OKINAWA MOVIE LIFE

沖縄(宮古島)在住の映画好き。ツイッターは@otsurourevue

先週の読書記録

2009年4月13日 - 2009年4月19日の読書メーター
読んだ本の数:8冊
読んだページ数:2408ページ

シャングリ・ラ 下 (角川文庫)シャングリ・ラ 下 (角川文庫)
面白かった。多少収束に手間取った感じはしたが、これだけ多くの要素が盛り込まれた物語を紡ぎだした作者に拍手を送りたい。初めて池上永一を読む人にもいいんじゃないだろうか。一つだけ腑に落ちないのが、脇役のキャラクターが濃すぎて肝心の國子のキャラが後に引っ込んでいる気がすること。個人的には小夜子がよかった。

読了日:04月19日 著者:池上永一
http://book.akahoshitakuya.com/b/4043647050


シャングリ・ラ 上 (角川文庫)シャングリ・ラ 上 (角川文庫)
池上永一を読むのは二冊目。
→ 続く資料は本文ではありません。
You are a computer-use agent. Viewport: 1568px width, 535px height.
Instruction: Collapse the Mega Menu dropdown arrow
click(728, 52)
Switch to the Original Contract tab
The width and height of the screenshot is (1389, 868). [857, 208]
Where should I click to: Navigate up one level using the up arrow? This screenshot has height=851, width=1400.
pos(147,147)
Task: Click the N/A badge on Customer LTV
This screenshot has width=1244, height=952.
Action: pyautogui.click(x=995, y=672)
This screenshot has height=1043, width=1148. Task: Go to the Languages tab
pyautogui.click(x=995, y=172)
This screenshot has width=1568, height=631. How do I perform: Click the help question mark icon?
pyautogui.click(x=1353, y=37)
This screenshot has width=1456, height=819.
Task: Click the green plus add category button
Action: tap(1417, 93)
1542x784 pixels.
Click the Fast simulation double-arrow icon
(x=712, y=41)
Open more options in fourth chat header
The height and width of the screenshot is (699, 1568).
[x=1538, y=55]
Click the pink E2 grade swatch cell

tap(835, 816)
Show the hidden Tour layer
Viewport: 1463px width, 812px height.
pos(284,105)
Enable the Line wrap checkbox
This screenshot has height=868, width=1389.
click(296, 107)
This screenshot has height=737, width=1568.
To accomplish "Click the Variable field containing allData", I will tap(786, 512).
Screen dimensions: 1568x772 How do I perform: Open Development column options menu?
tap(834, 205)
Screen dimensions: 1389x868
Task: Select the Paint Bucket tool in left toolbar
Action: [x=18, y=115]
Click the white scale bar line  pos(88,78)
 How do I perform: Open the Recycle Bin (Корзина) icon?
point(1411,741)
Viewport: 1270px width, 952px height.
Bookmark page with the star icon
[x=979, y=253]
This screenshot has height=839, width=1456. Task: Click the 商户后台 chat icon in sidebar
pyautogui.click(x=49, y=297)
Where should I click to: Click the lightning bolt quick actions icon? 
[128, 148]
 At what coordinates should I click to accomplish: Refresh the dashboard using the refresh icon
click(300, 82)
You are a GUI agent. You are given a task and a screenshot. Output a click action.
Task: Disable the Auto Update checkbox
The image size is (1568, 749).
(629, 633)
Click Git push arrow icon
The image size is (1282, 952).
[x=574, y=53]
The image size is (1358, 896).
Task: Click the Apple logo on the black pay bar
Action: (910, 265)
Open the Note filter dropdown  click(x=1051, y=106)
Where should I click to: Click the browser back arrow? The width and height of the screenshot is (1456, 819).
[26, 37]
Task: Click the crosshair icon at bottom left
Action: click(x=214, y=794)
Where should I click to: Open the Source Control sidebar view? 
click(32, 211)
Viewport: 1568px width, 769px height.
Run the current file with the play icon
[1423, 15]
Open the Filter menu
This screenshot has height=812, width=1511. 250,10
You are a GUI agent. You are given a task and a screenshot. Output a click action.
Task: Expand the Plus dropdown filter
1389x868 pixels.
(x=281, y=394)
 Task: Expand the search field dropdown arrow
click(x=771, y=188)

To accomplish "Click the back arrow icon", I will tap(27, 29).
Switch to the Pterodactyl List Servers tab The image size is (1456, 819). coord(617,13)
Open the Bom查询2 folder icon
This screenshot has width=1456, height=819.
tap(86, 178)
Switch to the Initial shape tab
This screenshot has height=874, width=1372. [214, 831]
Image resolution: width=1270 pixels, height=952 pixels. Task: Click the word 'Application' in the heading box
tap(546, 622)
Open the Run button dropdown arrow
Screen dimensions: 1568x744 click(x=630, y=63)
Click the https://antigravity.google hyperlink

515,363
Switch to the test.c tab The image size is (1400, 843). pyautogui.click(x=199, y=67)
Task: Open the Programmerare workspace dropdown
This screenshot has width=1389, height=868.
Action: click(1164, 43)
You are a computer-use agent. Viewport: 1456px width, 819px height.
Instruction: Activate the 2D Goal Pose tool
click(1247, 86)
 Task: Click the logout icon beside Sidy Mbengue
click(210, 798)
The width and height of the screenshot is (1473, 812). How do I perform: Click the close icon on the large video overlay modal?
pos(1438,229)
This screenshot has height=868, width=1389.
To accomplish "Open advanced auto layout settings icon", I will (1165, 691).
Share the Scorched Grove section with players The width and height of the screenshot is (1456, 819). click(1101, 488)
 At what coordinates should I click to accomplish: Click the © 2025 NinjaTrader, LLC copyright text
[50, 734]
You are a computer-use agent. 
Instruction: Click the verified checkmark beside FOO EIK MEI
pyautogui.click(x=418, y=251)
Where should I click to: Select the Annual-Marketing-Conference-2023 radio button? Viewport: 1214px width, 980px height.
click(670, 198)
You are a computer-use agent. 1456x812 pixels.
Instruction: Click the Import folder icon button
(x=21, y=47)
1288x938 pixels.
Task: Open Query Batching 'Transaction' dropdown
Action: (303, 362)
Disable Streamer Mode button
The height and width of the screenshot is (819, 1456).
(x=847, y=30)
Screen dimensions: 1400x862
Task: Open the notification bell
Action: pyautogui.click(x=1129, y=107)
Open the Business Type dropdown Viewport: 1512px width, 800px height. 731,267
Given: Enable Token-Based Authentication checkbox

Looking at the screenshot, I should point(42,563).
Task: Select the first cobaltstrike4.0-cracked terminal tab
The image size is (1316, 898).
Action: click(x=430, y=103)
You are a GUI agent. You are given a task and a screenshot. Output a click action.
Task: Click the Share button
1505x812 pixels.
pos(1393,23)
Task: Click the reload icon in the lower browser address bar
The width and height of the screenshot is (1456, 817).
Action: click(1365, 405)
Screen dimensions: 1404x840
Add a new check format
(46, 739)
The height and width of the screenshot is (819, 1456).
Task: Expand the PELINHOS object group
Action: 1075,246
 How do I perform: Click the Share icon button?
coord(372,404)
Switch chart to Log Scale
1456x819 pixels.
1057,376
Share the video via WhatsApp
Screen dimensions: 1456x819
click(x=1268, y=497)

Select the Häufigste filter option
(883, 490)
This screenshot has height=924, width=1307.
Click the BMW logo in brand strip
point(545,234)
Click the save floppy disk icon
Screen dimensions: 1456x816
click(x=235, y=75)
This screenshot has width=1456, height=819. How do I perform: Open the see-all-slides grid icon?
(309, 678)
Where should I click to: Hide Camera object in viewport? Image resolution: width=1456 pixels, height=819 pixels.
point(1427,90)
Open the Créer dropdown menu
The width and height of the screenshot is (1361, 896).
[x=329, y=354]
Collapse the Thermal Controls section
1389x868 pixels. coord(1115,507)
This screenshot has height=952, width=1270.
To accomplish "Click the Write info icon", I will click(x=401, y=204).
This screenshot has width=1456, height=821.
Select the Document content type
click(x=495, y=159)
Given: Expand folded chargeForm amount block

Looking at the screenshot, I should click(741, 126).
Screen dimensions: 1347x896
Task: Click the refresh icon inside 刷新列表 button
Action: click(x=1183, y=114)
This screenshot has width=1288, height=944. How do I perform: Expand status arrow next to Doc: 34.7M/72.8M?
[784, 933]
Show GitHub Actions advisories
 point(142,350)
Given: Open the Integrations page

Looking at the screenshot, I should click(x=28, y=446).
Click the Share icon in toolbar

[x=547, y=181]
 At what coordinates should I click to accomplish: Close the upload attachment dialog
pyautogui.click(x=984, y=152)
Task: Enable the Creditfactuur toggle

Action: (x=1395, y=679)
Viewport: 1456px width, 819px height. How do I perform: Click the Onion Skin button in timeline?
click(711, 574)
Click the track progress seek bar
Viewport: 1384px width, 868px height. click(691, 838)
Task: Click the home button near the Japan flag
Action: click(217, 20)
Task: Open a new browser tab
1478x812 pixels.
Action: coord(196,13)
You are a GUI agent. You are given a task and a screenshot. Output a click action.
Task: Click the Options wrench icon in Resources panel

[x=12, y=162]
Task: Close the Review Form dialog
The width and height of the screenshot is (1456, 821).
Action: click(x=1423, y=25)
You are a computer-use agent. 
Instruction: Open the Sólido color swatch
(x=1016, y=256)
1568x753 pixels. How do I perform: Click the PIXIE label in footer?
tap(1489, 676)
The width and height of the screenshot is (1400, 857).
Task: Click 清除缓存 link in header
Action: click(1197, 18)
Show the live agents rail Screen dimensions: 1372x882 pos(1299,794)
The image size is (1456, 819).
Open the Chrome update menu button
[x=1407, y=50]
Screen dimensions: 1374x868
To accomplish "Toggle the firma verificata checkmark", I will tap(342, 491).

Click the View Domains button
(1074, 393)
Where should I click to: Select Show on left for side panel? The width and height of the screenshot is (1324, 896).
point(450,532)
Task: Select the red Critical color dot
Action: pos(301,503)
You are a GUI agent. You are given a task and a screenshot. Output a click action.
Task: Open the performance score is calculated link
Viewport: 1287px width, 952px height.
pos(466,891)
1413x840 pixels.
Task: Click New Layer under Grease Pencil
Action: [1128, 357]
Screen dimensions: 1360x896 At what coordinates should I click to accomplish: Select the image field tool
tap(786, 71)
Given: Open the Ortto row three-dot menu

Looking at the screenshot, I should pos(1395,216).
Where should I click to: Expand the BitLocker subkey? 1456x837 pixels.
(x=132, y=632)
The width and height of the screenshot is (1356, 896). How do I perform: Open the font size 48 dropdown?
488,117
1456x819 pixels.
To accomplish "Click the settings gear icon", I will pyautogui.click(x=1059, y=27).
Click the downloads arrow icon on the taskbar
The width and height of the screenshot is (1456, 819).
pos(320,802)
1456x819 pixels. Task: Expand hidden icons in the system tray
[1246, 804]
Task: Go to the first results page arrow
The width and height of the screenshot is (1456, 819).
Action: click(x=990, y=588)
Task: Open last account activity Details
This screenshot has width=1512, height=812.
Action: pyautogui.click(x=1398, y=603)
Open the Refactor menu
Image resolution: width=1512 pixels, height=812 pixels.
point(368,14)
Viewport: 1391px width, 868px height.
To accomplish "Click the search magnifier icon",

相変わらずの変態キャラ(いい意味で)のオンパレードに、SF色強い設定、さらに経済の要素も詰まっていて、読むのが止められなかった。下巻を読んできます。


読了日:04月19日 著者:池上永一
http://book.akahoshitakuya.com/b/4043647042


サブプライム問題とは何か アメリカ帝国の終焉 (宝島社新書 254)サブプライム問題とは何か アメリカ帝国の終焉 (宝島社新書 254) (宝島社新書)
今更ながら。サブプライム問題について英文学の翻訳のような文体で解説してくれているのが特徴。読んでいて思ったのが、この問題がアメリカ人の心性、オプティミズムとエゴイズムから来ているということだった。サブプライム問題とは100年近く覇権を握ってきたアメリカという国の限界を示す事件だったのかもしれない。となると、ここからがオバマの腕の見せ所かな。あるいは、覇権国アメリカの最後。

読了日:04月18日 著者:春山昇華
http://book.akahoshitakuya.com/b/4796661557


芽むしり仔撃ち (新潮文庫)■芽むしり仔撃ち (新潮文庫)
伝染病の疑いにより隔離された子供たちが楽園を作る物語。伝染病の恐れという脆い基盤にも関わらず、子供たちだけの世界は魅力的に映る。主人公と少女の恋愛なんて完全に青春小説だ。それだけにこの世界が内部と外部の両側から崩壊する様は辛かった。村人たちの悪役具合がステレオタイプな気もしたのだが、この子供vs大人の構図は決して戦時下のみの特殊なものではないのかもしれない。これまで育ててやったのは誰だと思ってるという言葉とか。

読了日:04月17日 著者:大江健三郎
http://book.akahoshitakuya.com/b/4101126038


インディヴィジュアル・プロジェクション (新潮文庫)インディヴィジュアル・プロジェクション (新潮文庫)
免許の更新の待ち時間に読んだのだが、公安委員会で読む本じゃなかったな。東京を舞台にしていて洗練された印象を受けるのは私が田舎者だからだろう。90年代という物語が失われてしまった時代に革命という物語を組み込むという構造が面白い。
これが80年代の小説だったら「コインロッカーベイビーズ」みたいに核爆発して東京壊滅となったのだろうけど、頭の中だけで物語が収束したのがこの時代っぽいなーという印象を受けた。北野武の映画「3-4×10月」を連想した。
読了日:04月17日 著者:阿部和重
http://book.akahoshitakuya.com/b/4101377219


現代政治学の名著 (中公新書)■現代政治学の名著 (中公新書)
文学や哲学の古典と違い、政治学のそれは実学的傾向の強さゆえか、改めて今読むとなると普遍性への疑問から躊躇する。その流れに一矢報いるのがこの書の目的で、ミヘルスやウェーバーなどの名著を簡潔に紹介しつつも批判的検討を加えることで現代政治への橋渡しをしている。個人的には、辻清明の本の文学的表現を指摘しているのが面白かった(文学性に触れたのはここだけなので)。足掛かりには良い書なのだと思う。

読了日:04月17日 著者:
http://book.akahoshitakuya.com/b/4121009185

ヨーロッパ「近代」の終焉 (講談社現代新書)■ヨーロッパ「近代」の終焉 (講談社現代新書)
ヨーロッパ近代を批判的に読み解き、現代の「民主主義」に警鐘を鳴らす意欲的な書。日本の輸入したヨーロッパ観が近代の陰の部分にあたることや、白人優位主義についての記述が目から鱗だった。ただし、あくまで問題提起に終始していて、解決案を提示できていないところが難点。しかし、この問題意識は現代でも有効だろう。

読了日:04月14日 著者:山本雅男
http://book.akahoshitakuya.com/b/4061490885

生物と無生物のあいだ (講談社現代新書)■生物と無生物のあいだ (講談社現代新書)
科学の本とは思えないほど流麗な文体。少々寄り道がすぎる気がしたけれど、後半の展開のドラマチックさに免じて。文系脳の自分としてはこういう筆者の体験が前面に出た構成のほうが読みやすい。